Il y a un mois, le gouvernement Trudeau a choisi de ne pas permettre l’aide à mourir anticipée, ce que demandent certaines personnes souffrant de maladies dégénératives. Pour protester contre cette décision, Yves Monette entamera une grève de la faim. « Et attention, je ne chokerai (*) pas », prévient-il d’emblée.
Ce Montréalais a 62 ans, mais il ne s’en souvient pas. Il n’est pratiquement plus capable de lire, d’écrire et de compter. Il vit avec un trouble neurocognitif depuis quelques années, qui a des similitudes avec l’Alzheimer. « Mon cerveau se détruit », confie Yves Monette avec émotion. Il ajoute que sa mère était d’ailleurs atteinte de la maladie d’Alzheimer.
L’aide à mourir, il la prendrait « immédiatement » s’il le pouvait.
Sauf qu’en mars dernier, dans sa plus récente version du projet de loi sur l’aide médicale à mourir, le gouvernement Trudeau a décidé de ne pas permettre tout de suite les demandes d’aide à mourir anticipées.
Pour protester contre cette décision politique, Yves Monette a décidé de faire la grève de la faim dès le début de la semaine. Il espère ainsi attirer l’attention des médias et des politiciens sur l’importance de donner l’accès à l’aide à mourir anticipée. « Peut-être que je suis né pour faire avancer cette cause, aider les prochains malades. »
« S’il faut que je meure pour que l’aide à mourir arrive plus vite pour les personnes comme moi, ça vaut la peine », estime M. Monette, en ajoutant qu’il veut exercer « de la pression sur M. Trudeau ». « Je n’ai pas peur de mourir. »

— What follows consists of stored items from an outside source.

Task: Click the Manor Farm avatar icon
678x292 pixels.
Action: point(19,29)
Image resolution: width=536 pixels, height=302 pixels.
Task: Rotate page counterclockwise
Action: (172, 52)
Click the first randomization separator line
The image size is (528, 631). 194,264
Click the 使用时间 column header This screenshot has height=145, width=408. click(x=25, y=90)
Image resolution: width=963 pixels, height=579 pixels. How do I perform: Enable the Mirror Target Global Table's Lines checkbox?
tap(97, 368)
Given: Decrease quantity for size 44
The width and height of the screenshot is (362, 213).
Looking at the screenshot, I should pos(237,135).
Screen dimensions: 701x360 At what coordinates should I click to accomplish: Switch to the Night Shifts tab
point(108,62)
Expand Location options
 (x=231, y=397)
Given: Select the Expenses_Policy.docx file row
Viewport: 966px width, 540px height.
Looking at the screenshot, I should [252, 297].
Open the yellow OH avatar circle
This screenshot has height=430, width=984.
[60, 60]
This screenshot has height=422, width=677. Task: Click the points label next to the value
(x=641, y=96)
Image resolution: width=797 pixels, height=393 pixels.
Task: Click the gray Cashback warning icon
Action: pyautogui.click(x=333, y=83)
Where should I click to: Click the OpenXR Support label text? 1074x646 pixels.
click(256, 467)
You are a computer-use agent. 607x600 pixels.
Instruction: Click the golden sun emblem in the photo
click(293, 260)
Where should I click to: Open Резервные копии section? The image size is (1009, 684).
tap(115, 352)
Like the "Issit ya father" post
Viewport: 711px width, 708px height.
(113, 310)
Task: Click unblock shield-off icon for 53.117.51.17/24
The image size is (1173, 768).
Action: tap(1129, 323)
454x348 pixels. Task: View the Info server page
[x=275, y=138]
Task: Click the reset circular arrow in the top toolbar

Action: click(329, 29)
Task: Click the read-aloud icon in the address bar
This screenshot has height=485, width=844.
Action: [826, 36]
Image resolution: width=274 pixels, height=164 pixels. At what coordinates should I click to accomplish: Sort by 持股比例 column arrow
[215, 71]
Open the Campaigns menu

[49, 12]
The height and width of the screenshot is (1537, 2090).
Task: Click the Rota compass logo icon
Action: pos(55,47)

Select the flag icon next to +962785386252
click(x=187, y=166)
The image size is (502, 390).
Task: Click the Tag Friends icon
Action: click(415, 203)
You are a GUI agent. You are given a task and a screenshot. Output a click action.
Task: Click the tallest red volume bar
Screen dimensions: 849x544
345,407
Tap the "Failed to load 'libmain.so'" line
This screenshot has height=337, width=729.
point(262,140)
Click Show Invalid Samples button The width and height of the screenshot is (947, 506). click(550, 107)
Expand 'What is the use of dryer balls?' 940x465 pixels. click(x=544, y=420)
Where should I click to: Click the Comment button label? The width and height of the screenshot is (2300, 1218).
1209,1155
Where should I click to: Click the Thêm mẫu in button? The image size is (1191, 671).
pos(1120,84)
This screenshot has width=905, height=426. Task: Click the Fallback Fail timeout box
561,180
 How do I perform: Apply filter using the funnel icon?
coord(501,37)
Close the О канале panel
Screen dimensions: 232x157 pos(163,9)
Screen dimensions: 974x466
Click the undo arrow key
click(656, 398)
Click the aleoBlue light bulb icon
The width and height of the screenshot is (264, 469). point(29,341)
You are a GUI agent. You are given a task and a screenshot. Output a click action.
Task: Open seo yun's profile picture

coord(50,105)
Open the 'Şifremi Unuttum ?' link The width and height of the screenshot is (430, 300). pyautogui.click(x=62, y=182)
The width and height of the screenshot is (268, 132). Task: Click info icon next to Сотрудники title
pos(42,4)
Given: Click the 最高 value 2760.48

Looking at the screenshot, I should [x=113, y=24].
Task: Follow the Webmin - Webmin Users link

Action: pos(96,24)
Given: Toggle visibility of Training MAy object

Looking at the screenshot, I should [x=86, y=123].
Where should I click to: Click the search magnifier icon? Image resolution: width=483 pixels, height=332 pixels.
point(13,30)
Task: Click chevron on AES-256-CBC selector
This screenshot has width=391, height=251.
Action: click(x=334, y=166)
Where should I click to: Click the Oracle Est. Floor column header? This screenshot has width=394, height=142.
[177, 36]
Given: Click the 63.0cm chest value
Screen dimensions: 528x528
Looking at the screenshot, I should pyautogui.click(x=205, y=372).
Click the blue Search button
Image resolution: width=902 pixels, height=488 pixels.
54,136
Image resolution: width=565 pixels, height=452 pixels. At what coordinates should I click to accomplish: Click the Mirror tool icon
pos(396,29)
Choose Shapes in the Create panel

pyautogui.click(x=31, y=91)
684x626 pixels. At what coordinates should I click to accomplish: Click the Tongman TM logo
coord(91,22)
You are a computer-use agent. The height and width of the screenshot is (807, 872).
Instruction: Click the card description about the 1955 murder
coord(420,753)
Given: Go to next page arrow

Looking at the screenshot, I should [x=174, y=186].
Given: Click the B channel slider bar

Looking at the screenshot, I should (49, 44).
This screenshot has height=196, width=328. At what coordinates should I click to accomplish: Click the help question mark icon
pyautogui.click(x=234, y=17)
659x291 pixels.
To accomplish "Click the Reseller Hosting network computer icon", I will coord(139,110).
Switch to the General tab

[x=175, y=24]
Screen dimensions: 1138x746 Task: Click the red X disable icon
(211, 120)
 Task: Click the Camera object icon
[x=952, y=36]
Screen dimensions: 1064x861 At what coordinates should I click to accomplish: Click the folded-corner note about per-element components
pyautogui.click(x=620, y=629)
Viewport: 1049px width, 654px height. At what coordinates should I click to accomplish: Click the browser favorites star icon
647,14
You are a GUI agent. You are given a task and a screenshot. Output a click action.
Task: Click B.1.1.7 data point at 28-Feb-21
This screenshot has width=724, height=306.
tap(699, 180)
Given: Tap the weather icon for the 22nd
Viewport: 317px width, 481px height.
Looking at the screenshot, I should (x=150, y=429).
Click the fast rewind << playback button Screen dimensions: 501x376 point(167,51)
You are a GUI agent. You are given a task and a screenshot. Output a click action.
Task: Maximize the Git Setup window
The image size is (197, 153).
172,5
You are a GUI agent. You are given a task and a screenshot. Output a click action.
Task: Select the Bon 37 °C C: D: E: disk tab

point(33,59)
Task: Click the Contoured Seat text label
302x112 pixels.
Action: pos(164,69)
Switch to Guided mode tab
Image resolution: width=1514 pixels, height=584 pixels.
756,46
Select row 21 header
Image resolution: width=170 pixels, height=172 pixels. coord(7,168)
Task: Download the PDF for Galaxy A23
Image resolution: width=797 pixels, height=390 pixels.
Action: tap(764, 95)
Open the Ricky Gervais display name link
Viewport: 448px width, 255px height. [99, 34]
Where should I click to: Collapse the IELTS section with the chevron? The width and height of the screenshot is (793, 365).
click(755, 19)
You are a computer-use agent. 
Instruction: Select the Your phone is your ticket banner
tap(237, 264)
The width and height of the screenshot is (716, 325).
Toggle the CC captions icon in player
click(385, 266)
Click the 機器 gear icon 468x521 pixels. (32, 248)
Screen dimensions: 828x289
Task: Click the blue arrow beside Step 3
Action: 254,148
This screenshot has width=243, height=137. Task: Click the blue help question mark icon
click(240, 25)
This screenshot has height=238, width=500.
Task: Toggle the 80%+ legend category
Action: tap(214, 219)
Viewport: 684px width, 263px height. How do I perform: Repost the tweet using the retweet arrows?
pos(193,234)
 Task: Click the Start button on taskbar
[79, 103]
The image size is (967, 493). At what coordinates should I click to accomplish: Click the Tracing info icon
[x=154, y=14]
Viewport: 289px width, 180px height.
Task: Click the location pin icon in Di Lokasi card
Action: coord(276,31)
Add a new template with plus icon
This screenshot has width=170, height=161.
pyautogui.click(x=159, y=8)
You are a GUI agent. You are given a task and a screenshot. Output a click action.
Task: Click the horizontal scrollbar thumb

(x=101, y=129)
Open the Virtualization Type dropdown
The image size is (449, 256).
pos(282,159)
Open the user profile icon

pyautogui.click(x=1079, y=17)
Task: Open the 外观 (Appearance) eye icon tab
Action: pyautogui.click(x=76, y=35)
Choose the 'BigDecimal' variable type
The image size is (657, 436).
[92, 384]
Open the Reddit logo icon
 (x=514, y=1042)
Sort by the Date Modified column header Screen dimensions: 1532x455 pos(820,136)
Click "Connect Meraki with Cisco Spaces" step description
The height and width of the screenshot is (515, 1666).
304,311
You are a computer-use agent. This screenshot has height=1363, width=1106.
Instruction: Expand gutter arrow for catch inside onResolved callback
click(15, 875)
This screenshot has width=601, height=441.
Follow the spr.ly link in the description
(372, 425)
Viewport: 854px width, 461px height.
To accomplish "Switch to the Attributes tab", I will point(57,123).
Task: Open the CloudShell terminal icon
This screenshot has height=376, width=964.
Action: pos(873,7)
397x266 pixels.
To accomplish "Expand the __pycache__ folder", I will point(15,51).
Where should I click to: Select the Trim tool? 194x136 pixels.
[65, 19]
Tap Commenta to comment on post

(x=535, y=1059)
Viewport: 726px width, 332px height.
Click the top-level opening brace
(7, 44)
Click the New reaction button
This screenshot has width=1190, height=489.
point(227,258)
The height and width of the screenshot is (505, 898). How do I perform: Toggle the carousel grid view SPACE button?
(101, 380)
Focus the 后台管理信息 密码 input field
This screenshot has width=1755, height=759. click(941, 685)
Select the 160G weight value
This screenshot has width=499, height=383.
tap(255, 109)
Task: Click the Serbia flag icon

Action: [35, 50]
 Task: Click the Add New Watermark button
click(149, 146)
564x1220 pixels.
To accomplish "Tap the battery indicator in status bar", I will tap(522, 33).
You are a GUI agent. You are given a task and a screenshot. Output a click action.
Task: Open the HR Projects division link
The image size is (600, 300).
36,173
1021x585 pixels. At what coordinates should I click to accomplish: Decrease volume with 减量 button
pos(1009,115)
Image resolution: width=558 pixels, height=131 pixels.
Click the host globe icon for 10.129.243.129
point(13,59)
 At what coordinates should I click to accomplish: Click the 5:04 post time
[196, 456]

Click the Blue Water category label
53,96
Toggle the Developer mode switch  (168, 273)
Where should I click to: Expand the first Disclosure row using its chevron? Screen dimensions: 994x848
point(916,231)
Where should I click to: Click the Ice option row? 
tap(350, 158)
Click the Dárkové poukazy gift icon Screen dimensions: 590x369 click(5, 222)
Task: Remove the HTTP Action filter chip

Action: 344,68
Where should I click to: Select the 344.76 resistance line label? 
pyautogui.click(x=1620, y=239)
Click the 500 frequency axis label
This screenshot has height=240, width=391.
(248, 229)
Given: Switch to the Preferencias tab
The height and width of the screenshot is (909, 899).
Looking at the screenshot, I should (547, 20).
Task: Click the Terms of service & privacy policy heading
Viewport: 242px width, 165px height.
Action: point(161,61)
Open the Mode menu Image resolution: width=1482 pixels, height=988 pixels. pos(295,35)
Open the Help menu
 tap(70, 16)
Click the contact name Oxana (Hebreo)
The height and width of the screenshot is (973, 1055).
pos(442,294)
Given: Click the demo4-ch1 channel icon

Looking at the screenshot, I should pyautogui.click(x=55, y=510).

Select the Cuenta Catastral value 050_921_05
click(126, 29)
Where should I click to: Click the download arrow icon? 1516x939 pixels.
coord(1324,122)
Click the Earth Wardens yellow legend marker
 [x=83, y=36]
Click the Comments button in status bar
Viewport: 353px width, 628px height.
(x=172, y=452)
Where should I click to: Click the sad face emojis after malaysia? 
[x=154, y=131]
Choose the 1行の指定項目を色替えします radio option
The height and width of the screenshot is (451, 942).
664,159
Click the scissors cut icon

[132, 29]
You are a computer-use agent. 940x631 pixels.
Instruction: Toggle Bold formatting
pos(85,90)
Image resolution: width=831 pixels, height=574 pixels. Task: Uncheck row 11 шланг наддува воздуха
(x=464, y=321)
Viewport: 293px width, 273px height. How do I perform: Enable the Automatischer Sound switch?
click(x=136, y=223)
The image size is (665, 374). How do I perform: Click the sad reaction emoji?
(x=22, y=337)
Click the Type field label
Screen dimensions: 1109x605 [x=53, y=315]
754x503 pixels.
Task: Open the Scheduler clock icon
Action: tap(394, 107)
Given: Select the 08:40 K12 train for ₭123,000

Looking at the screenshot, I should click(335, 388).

Dans la cuisine de son appartement situé du Plateau Mont-Royal, l’ancien expert en arts martiaux parle vite, les idées s’entremêlent, les souvenirs sont imprécis. Il n’a pas trop la notion du temps, mais il lui semble que sa santé s’est vraiment détériorée dans les derniers mois. Au point d’être certain d’une chose : il veut mourir.
« Rendu où j’en suis, je veux une piqûre et dormir pour toujours. »
– Yves Monette
« Je vais laisser mon orgueil de côté… Je vais vous montrer quelque chose », dit M. Monette, pendant l’entrevue. Il sort un paquet de culottes contre l’incontinence. « Je porte des couches », lâche-t-il, incapable de retenir ses larmes.
L’ancien agent correctionnel ne sait plus comment attacher ses lacets. Allumer et éteindre les lumières. Ne lui parlez pas de faire fonctionner le micro-ondes ! Des fois, ça revient pour un court laps de temps, mais si peu. Une ergothérapeute vient chez lui pour l’aider à avoir une certaine qualité de vie. Elle lui a entre autres donné des fiches sur lesquelles, avec quelques mots et des images, elle lui explique les étapes à suivre pour prendre une douche. « J’oublie qu’il faut enlever ses vêtements avant d’aller sous l’eau. »
« Je suis comme un enfant de 4 ans… Aimeriez-vous vivre comme ça ? »
– Yves Monette
Il énumère ce qu’il ne pourra plus jamais faire. Travailler. Avoir une « blonde », alors qu’il confie avoir tant aimé les femmes. Même faire une marche, ça devient compliqué, parce qu’il peut se perdre. Apprécie-t-il quand même un peu la vie ? « Pantoute. Si j’avais un pistolet, j’en aurais fini, de cette vie. »
« Je veux que les gens qui sont comme moi aient droit de mourir dans la dignité. Qu’ils ne soient pas obligés de payer 45 000 $ pour recevoir l’aide à mourir en Suisse ou de se suicider. » Le militant pour l’accès à l’aide à mourir anticipée implore donc les gouvernements de changer les lois. Et pour tenter de se faire entendre, il a choisi le jeûne de la protestation.